• [Data]:
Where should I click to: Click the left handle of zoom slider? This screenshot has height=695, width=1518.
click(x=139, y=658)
...
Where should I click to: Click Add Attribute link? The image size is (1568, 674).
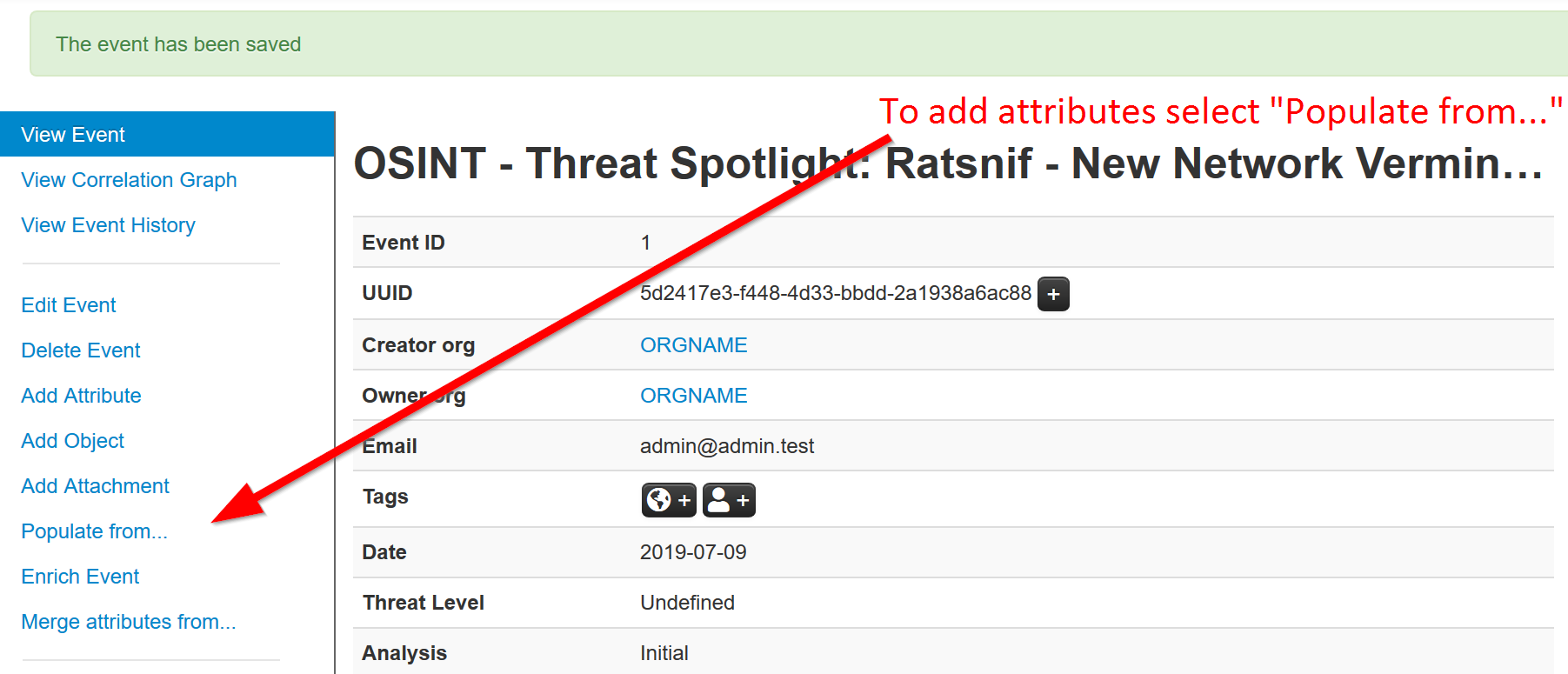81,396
==
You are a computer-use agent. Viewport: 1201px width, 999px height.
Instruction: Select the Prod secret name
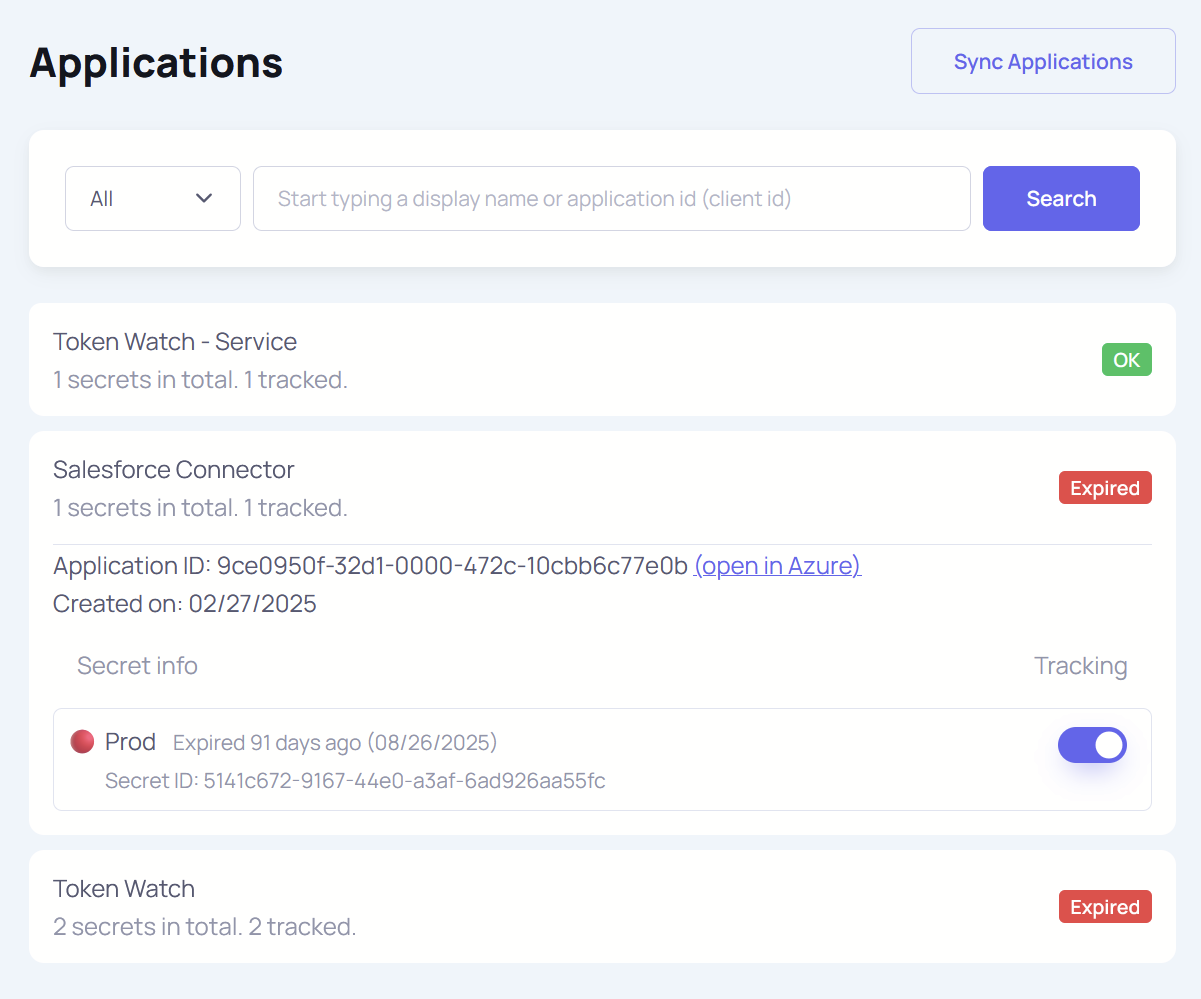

• [Aim of the exercise]: Retype, in the same exact form, the lines of the material above from the line holding "You are a computer-use" through the line holding "Instruction: Select the Prod secret name".

• [Problem solution]:
You are a computer-use agent. Viewport: 1201px width, 999px height.
Instruction: Select the Prod secret name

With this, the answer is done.